►

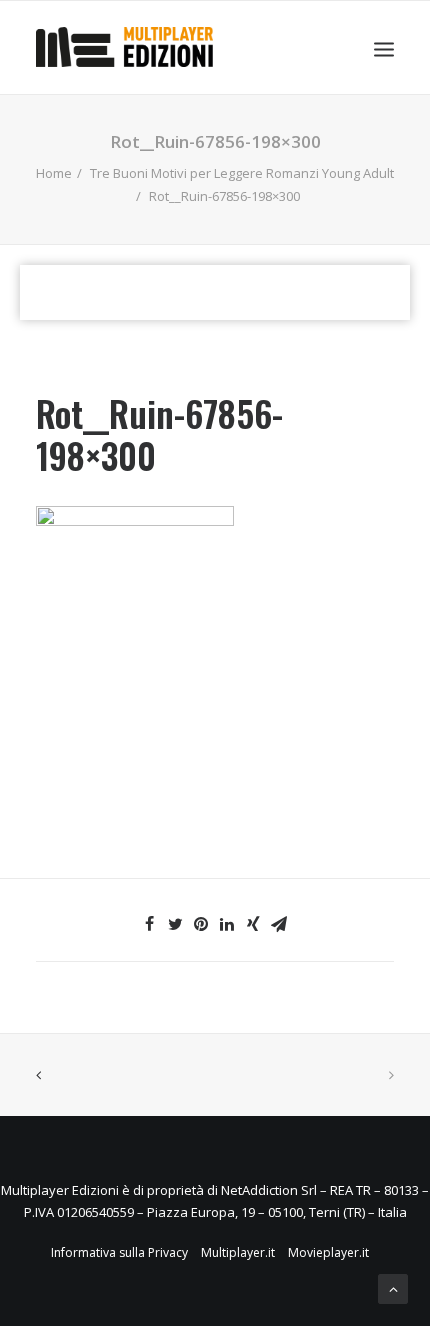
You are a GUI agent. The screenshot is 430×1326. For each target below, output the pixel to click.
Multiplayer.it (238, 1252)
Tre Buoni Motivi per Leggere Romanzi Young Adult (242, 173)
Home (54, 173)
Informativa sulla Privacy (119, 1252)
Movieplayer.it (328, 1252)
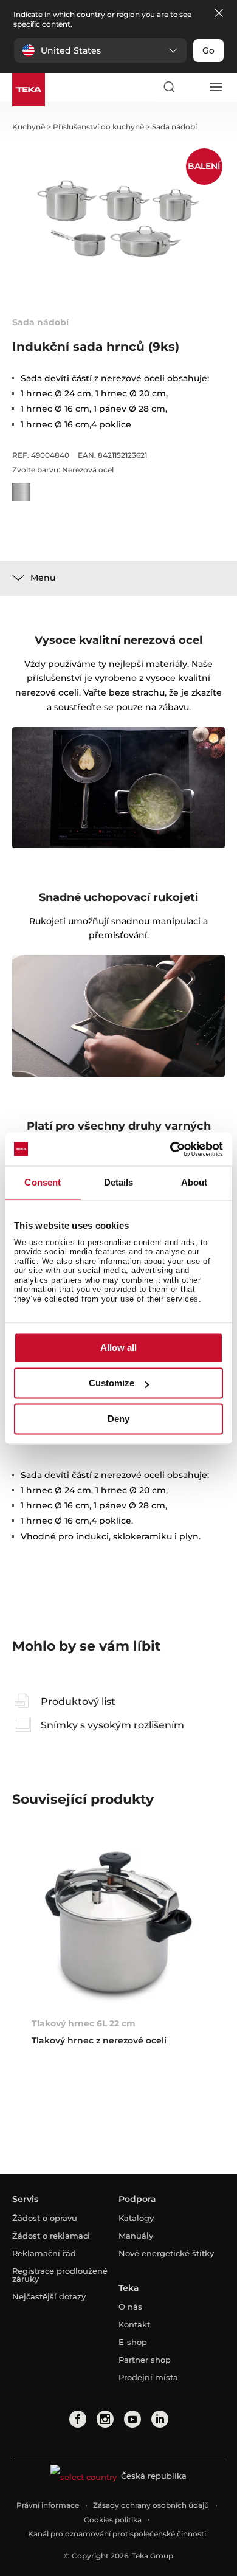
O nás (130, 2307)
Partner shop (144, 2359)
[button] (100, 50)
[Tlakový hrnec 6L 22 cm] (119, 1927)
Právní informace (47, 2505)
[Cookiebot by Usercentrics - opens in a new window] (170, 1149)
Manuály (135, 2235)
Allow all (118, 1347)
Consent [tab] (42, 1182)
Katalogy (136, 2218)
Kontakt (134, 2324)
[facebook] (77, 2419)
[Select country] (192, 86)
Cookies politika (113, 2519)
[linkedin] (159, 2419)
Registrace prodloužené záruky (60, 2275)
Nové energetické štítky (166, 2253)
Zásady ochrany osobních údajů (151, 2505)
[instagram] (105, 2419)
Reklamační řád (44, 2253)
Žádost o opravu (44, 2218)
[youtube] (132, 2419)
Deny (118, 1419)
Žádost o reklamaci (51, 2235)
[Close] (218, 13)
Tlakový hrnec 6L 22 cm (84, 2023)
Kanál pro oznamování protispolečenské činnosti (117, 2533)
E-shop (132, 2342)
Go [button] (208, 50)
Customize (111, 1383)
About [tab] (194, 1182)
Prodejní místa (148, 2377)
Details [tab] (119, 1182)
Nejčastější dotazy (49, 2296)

◄
►

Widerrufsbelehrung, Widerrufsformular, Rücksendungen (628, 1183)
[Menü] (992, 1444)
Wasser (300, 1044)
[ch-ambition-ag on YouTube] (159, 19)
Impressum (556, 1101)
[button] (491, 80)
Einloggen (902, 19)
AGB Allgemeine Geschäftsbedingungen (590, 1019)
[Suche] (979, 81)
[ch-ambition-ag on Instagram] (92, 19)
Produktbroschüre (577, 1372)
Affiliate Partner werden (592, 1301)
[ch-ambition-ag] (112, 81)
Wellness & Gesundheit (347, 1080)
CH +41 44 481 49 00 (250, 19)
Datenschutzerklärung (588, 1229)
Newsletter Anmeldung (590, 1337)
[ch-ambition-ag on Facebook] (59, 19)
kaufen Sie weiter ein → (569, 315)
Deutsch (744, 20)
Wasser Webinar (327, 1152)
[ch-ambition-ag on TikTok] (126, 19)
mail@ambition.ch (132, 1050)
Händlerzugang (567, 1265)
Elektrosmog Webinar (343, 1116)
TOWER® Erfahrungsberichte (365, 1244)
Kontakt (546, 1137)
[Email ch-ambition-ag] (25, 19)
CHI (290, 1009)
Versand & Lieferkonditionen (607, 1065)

◄
►

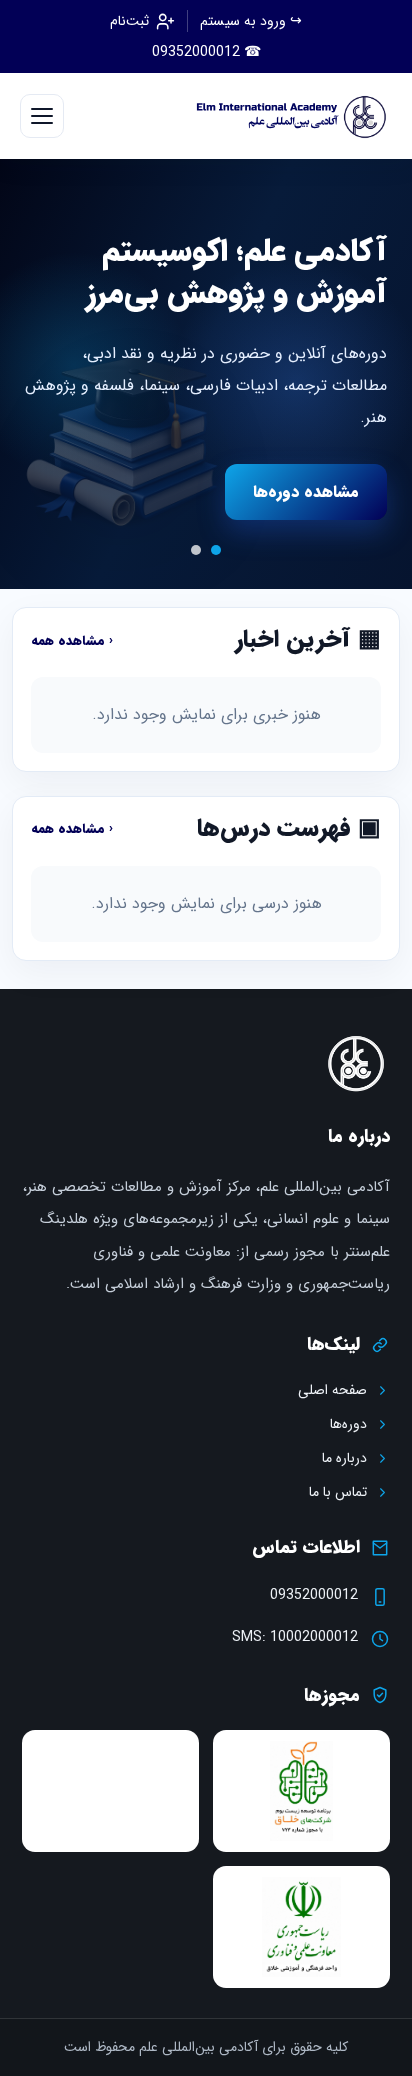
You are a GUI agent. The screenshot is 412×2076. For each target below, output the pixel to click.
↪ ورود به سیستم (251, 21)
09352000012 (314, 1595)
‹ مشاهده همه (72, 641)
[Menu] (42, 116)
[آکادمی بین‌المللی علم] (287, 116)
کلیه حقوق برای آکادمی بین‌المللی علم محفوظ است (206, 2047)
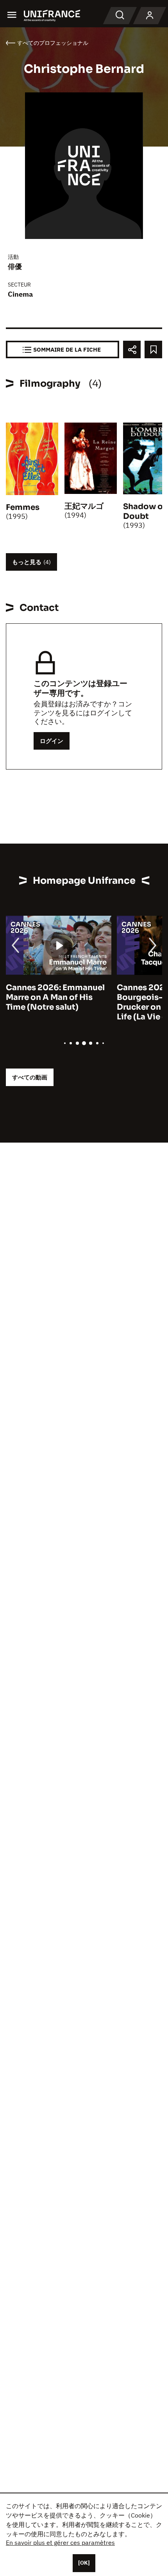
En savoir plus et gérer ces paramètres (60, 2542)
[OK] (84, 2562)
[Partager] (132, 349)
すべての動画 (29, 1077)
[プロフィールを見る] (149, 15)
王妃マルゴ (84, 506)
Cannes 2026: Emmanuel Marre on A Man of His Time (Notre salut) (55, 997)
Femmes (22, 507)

◄

• _Task_
Every line containing the word "below" should be copied from the material.

• _Response_
You are a GUI agent. The screenshot is 430×1326. For each target below, output the pixel to click.
You are a GUI agent. The screenshot is 412×2076. For each target below, output the pixel to click.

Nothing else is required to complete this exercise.